Tuesday, November 5, 2013

How to Turn your Dog's Leash into a Harness in Under Five Minutes

As embarrassing as it is for me to admit, after the move to Portland Archie became fear aggressive. We lived with my parents over the summer in a rural area; they have some acreage, so he got to run around whenever he wanted and there was hardly ever any traffic noise or people showing up randomly or walking by. Even though we’ve been in the city for a little over a month now, he’s still not used to all the constant sounds and people.

He’s super shy and insecure. He doesn’t enjoy walking as much as he used to, which breaks my heart. He thinks he has to protect me, so he growls and barks and people and dogs, even if they’re not approaching us and are more than 20 feet away. Sometimes he lunges. He’s never bit, but his behavior makes me nervous because many families live in our complex with small children. What if one of them approached him suddenly, and out of fear he snapped at the child?

I decided I needed to enroll us in obedience school. For $109 dollars we get six weeks of courses, at one course per week. This breaks down to roughly $20 per class, which seems pretty reasonable to me. After all, we’re getting help from a professional trainer, and I'm astounded at how quickly Archie is learning.

On Sunday the trainer showed me how to turn Archie’s leash into a harness, which I am so stoked about because now I don’t have to spend $30+ on a harness that he’ll quickly out grow, and then have to buy another one for another $30+ that he might outgrow later on too. And as this blog is all about being innovative and saving money, I thought I’d show you how to do this. It's super simple and takes under five minutes too! 

You will need:
-A loose lead leash
-A flat buckle collar
-Your dog

1. Grab your dog (who should already be wearing his collar, you responsible adult). Give him a big hug.
Archie thinks the leash is a game.
2. Attach the leash to the collar like you normally would. Position the clip so it rests between his shoulder blades.

3. Then wrap the leash underneath his chest, behind his front legs where his “armpits” would be.

4. Pull the leash up on the other side, pulling it under the spot where the leash-clippy attaches to the collar. Do not pull it through the collar.

5. Adjust as needed. Archie squirms a lot, so I always have to wiggle the part that wraps under his chest a little.
What a handsome young lad.
6. Take your dog for a walk! Or potty, or whatever. LOVE HIM.
As soon as the leash is on, he's all business.
I can’t express how awesome this trick is. I feel so much better about walking Archie now, because the harness makes him much easier to manage. It doesn’t pull on his neck/windpipe either, so I don’t have to worry anymore about possibly hurting or injuring him, or about his collar slipping over his head. He seems to enjoy walking a little more now too! It also keeps him on a shorter leash, so he has to learn to walk beside me. So cool! Plus it totally fooled my neighbors. They thought he was wearing a "real" harness until I showed them.
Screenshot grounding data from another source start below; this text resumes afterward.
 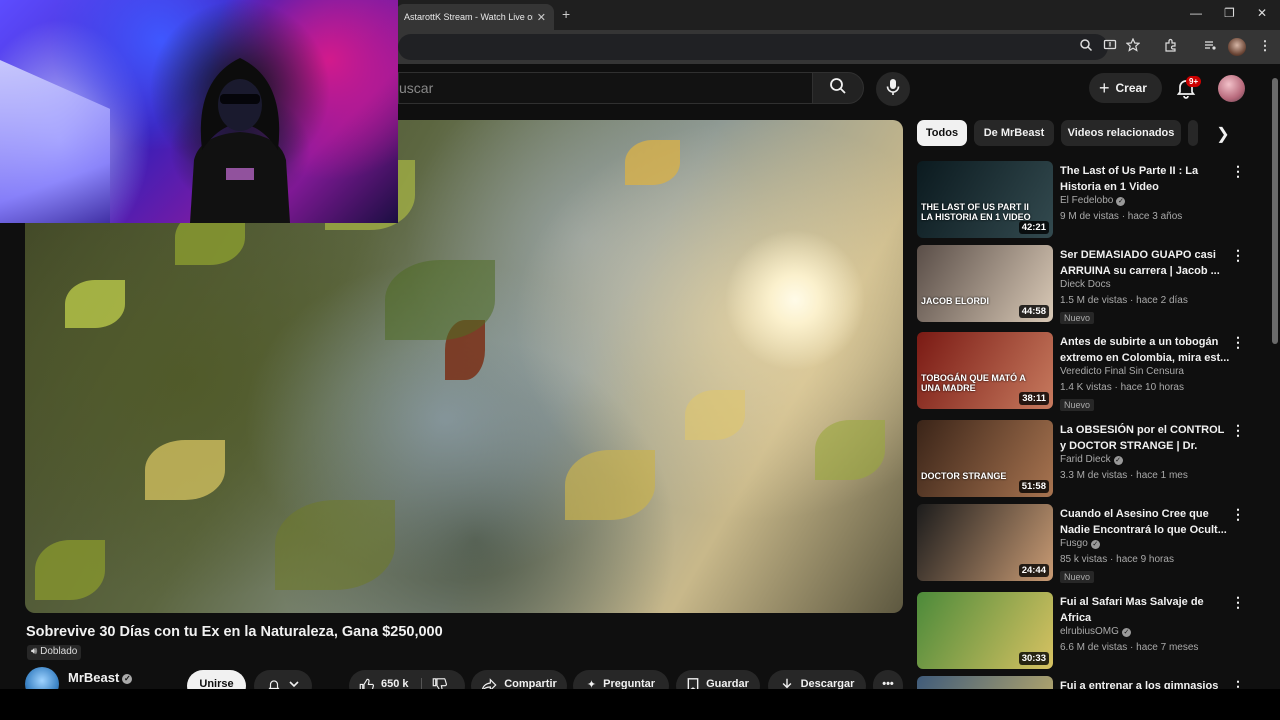 I want to click on recommended-channel-name: El Fedelobo, so click(x=1087, y=200).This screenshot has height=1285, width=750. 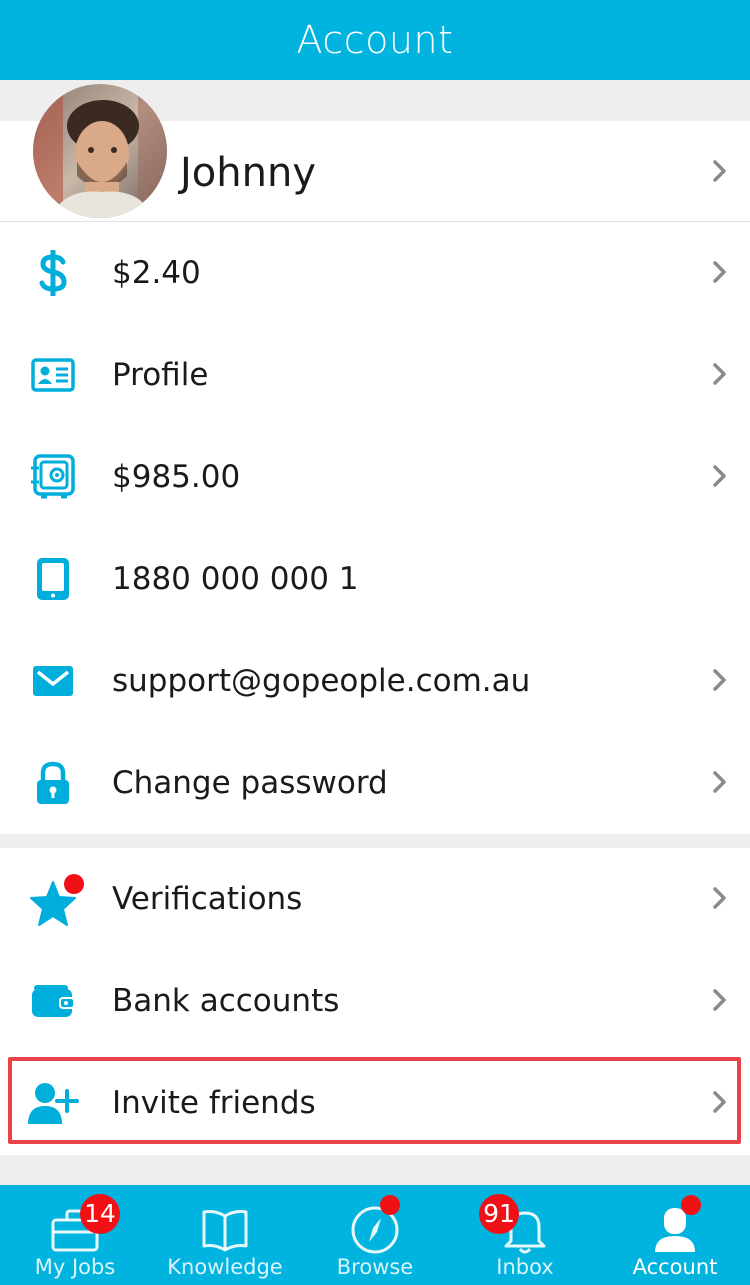 What do you see at coordinates (53, 375) in the screenshot?
I see `id-card-icon` at bounding box center [53, 375].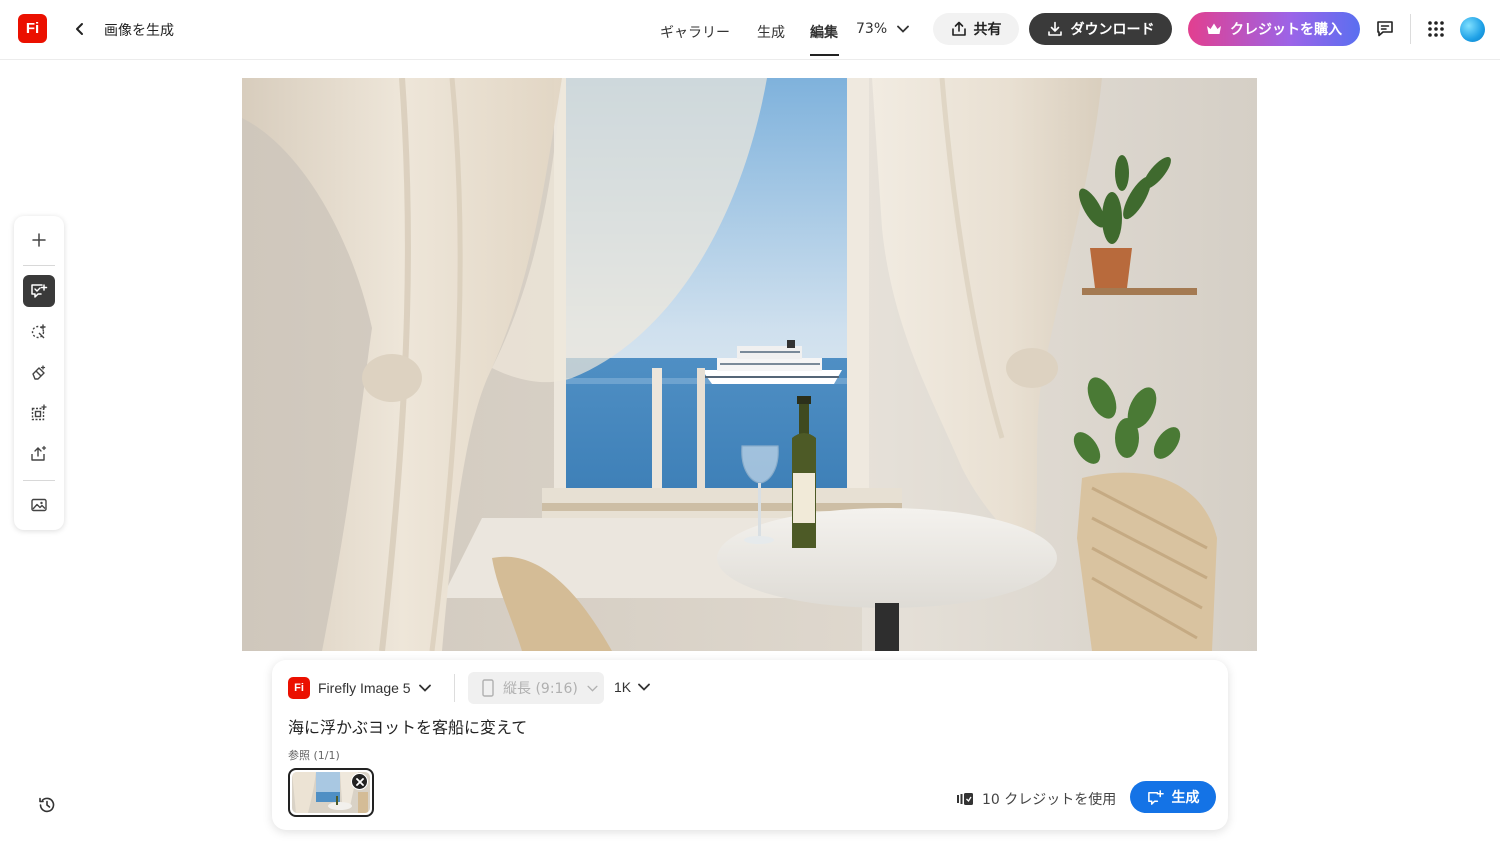 The image size is (1500, 851). I want to click on upscale-tool-button, so click(39, 454).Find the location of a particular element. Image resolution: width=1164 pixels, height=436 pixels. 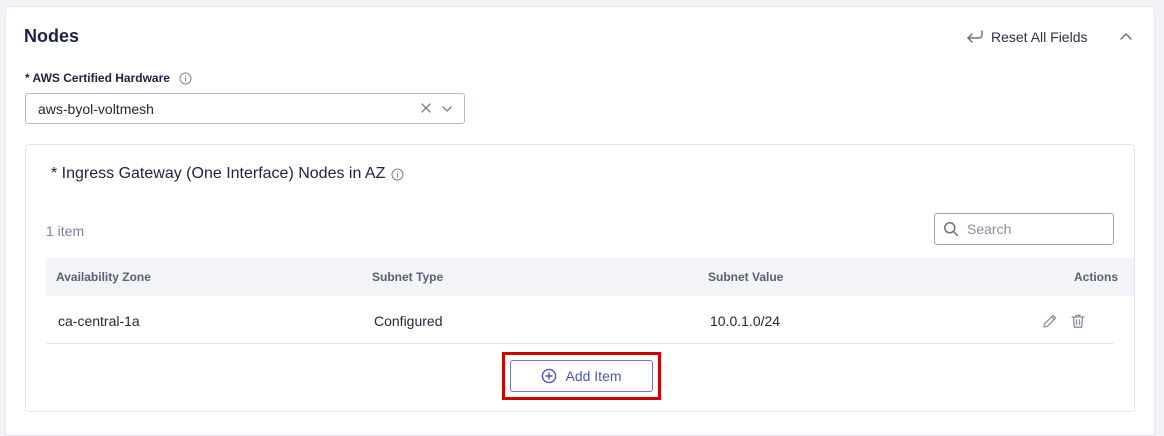

reset-all-fields-button: Reset All Fields is located at coordinates (1026, 37).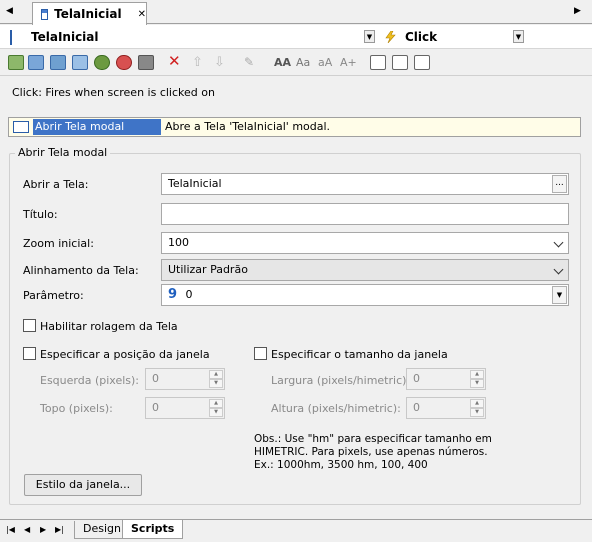 The image size is (592, 542). I want to click on groupbox-title: Abrir Tela modal, so click(63, 152).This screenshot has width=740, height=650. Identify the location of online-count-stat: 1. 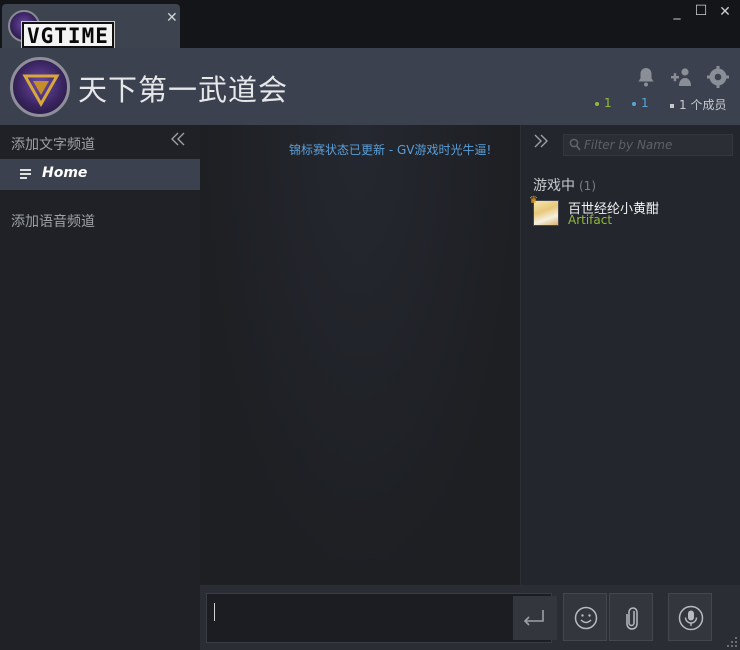
(640, 103).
When he's full grown I'll buy him a proper harness, but for now this works nicely. 

And of course, this is incredibly cheap and easy to do. The trainer even told me, "Why buy an expensive harness when you can keep doing this and it works just as well?" 

Do you use a harness for your dog? If not, is this something you will try?

1 comment:

  1. When our dog, Hank, really hit his full size, we tried a lot of different collar/harness things to help us walk him safely. He's very sweet and friendly, but he's big and likes to bark at/chase cats and squirrels, and has VERY good eyesight. So we have a harness for him, but it's such a pain to get him into it with his long legs and his squirming...we generally just walk him with a collar and leash since he's calmed down some, but harnesses are the bomb for painless control. Glad it's working for you and Archie!